I realized this week at the CLA Summit that I am religious about LabVIEW. What does this mean? It means that despite conflicting evidence and statements made by individuals about the strengths and weaknesses of LabVIEW (including key individuals within NI), I have made a choice long ago to have faith in LabVIEW. Faith that LabVIEW executables can perform as efficiently and as stable as other main-stream programming languages. Faith that the development and debugging productivity in LabVIEW outweighs any negatives one might experience using a relatively unknown language with a much smaller user base and 3rd party tool support. Faith that, although it may not be trivial, just about any significant feature or functionality can be implemented in LabVIEW that can be implemented in other languages. Faith that LabVIEW can interoperate with other languages when needed, albeit sometimes with additional coding required. Faith that someday the Computer Science community will accept it as a serious contender in the world of general purpose programming languages that provides excellent support for massively parallel systems.
Although I thoroughly enjoyed the CLA Summit like I always do, I heard several remarks from key people, both from NI and power users within the CLA community that in reality LabVIEW does not met these expectations. Its compiled code does not execute as efficiently as other compilers. Its memory use is not as efficient as other languages because they haven’t been able to eliminate all redundant copies. There are plenty of user interface deficiencies that make it [near] impossible to provide user experiences that users have come to expect as standard features. In short, LabVIEW is still just an engineering tool intended to make it easy for scientists and engineers to interface with hardware.
What do I do with this information? Just writing this post makes me feel like I am going against everything I have worked so hard to advocate for since I fell in love with LabVIEW in the late 90s. Should I abandon LabVIEW, or at least stop evangelizing LabVIEW as the tool that will revolutionize software engineering in the 21st century?
It makes sense that I would be religious about LabVIEW given that God has already told me that he has a plan for graphical programming. (God’s vision for graphical programming) I believe the Lord does want to use graphical programming to make the world a better place, and LabVIEW is the leader in graphical programming. I believe I am walking in his Will for me when I do great things with LabVIEW and aid its advancement and acceptance. It’s not uncommon for God to give his children visions that are greater than what their current reality suggests is possible, so why should this be any different?
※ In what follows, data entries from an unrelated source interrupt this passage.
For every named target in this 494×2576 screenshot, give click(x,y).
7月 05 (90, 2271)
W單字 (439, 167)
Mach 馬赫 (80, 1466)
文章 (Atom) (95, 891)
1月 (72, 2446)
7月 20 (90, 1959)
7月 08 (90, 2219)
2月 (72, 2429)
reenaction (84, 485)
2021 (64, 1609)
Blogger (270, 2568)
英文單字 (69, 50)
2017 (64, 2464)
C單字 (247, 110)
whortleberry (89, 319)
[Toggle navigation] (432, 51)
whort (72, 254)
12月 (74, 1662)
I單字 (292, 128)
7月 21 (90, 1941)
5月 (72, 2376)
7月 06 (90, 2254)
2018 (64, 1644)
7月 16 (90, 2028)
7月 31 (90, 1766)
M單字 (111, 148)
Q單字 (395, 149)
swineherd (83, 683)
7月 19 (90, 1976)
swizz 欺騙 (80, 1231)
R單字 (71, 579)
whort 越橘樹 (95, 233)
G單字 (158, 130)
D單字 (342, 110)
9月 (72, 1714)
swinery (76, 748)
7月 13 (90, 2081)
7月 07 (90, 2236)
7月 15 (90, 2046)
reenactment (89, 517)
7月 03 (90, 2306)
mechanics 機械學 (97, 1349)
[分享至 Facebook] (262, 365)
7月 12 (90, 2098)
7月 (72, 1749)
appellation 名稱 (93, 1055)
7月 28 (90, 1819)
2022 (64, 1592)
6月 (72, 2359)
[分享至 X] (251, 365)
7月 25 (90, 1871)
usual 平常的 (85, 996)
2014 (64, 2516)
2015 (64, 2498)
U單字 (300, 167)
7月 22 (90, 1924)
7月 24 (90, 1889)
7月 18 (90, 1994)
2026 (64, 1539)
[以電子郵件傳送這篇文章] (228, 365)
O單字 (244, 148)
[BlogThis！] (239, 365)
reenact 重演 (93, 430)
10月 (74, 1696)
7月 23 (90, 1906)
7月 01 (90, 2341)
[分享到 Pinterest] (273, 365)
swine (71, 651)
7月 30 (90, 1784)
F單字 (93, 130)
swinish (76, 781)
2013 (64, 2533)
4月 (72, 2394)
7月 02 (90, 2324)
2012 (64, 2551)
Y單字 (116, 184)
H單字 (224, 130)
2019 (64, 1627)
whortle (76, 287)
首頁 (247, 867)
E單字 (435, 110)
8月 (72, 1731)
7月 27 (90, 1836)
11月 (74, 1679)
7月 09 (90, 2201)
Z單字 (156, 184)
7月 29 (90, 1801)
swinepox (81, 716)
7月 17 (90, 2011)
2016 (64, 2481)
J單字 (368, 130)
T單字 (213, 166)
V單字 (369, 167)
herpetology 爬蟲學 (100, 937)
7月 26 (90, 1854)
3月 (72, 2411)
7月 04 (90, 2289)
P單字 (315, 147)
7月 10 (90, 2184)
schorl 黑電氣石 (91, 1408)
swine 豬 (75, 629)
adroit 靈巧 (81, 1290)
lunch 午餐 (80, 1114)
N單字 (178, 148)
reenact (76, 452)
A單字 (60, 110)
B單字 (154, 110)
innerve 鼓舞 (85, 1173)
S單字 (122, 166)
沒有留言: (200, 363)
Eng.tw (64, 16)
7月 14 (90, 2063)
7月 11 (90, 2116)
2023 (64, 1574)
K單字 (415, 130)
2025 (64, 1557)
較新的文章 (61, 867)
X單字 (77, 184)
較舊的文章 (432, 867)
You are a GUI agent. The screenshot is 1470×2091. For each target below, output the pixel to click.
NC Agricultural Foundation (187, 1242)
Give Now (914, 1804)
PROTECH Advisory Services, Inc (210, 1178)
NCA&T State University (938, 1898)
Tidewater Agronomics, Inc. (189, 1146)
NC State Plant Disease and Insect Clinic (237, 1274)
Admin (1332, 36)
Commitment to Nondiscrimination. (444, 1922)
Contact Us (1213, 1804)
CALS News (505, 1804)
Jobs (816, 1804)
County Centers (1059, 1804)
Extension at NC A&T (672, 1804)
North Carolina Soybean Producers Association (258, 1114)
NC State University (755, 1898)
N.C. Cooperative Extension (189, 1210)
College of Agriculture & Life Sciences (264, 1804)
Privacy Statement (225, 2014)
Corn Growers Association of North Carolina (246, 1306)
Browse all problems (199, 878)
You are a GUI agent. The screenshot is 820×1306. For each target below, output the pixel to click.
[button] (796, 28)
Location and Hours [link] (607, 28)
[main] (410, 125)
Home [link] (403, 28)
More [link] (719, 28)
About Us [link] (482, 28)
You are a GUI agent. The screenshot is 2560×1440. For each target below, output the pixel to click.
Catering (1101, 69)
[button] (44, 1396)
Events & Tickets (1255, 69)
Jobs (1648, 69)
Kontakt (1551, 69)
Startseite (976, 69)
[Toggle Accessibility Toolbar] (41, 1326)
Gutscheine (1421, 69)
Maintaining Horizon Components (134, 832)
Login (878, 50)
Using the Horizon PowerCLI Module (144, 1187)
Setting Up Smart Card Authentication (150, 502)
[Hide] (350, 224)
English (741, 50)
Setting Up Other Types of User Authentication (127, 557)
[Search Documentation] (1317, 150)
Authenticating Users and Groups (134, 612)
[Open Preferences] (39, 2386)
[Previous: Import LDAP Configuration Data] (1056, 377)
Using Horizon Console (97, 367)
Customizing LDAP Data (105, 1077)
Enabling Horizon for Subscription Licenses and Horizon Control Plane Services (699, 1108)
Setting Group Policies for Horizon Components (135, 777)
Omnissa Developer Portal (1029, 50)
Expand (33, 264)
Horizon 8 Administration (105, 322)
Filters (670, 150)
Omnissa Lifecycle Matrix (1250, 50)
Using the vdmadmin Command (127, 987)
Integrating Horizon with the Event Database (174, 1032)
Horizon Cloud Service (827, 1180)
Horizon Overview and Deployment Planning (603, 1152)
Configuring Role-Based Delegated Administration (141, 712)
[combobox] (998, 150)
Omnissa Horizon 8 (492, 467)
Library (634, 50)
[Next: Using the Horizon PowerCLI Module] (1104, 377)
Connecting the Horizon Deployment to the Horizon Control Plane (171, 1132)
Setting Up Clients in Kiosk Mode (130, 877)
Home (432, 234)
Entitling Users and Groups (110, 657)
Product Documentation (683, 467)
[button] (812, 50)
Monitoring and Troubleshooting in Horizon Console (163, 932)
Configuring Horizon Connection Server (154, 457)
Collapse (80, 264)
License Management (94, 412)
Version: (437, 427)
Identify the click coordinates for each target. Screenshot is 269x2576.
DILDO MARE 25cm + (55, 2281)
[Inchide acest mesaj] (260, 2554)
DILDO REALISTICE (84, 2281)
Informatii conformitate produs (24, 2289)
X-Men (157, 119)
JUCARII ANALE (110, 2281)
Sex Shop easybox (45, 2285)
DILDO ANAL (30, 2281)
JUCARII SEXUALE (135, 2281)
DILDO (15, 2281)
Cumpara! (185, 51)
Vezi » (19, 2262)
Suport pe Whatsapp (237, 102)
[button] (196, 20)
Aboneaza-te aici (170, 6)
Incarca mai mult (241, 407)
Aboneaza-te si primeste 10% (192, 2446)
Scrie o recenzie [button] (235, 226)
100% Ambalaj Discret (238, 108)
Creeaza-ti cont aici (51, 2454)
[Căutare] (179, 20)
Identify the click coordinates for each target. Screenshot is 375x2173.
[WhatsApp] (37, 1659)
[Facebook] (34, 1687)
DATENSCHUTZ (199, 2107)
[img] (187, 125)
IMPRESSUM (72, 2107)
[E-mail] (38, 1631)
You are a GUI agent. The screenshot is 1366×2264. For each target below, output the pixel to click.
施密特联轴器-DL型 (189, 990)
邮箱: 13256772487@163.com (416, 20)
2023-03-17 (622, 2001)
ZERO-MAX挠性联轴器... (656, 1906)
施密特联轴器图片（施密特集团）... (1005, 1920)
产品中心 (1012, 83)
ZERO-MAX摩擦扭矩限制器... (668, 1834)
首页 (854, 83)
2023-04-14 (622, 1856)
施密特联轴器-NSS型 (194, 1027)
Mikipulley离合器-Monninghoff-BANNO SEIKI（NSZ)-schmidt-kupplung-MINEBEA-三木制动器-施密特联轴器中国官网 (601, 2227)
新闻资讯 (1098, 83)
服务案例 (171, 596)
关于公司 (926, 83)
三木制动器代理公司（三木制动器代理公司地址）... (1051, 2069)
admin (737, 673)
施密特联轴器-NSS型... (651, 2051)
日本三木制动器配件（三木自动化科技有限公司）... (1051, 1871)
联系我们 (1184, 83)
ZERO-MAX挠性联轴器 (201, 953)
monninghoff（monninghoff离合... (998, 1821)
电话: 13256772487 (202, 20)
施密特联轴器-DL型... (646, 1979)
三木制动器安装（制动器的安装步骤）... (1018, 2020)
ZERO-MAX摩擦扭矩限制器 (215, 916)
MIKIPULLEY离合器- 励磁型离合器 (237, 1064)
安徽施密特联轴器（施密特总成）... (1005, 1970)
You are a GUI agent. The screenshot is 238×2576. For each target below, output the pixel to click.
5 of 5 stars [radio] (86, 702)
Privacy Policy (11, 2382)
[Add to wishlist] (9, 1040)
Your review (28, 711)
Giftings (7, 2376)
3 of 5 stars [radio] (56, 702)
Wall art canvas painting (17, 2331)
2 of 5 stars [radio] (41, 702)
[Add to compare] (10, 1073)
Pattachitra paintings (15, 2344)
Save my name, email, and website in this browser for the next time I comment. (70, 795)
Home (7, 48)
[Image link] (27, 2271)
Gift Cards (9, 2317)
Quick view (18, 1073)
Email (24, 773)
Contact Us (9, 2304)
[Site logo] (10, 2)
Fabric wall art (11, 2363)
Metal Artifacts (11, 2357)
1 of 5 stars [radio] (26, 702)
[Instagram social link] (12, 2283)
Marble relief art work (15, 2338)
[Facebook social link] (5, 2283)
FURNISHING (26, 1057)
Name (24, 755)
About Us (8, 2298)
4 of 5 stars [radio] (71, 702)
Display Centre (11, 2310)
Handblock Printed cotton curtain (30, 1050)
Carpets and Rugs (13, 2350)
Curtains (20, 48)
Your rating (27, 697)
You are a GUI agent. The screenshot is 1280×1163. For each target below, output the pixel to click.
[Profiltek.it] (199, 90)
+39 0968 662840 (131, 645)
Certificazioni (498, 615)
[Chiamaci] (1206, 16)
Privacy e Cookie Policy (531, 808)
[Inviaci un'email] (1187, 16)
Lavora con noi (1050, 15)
This is also a major motivation for persevering in my current job which maintains one of the largest applications ever written in LabVIEW, and has been since the mid 90’s. It’s unfortunate that I don’t get to start new development from scratch very often, so opportunities for incorporating new technologies or frameworks are few and far between. But this is one of the few jobs out there that uses LabVIEW as a general purpose programming language, and it’s in the space industry. How cool is that!? The LabVIEW community needs these kinds of testimonies as an example of the flexibility, durability, and development efficiencies that can be achieved with the use of LabVIEW over a long period of time on large applications.
Would I have more fun, learn more, earn more, or do more good for God’s Kingdom in another job? Probably, and that’s a struggle that I face. But I also believe that God has positioned me here for now, and the on-going success of our application is not assured. For the sake of God’s will for graphical programming, I hope to see our application win some victories that will help ensure its future success. Then perhaps I’ll feel free to begin new adventures. May the Lord accept my labor and perseverance as an offering pleasing to him, not an offering to LabVIEW.
Let’s also remember that there are many factors to career satisfaction. I’m very fortunate to work with a wonderful team, some of whom are crazy enough to do P90X and Insanity with me every day at 5:15am, others play hacky sack with me during the day. Hacky sack is the best work break, ever: sunshine, stretching, lots of laughing. I work 2.5 miles from home so I can go home and help out with the kids whenever needed. I can have lunch with my kids on occasion. With Flex 40 I can pretty much arrive and leave when I like. DES is on the same block as work, which is sometimes handy for our foster parenting. We still like our house and neighborhood, and are still growing in our church. And on most days I get to do LabVIEW and LabVIEW is fun, fun, fun! And I get to help other people be successful in LabVIEW too.
Life is good because God is good. And the grass isn’t greener on the other side, it’s greener where you water it.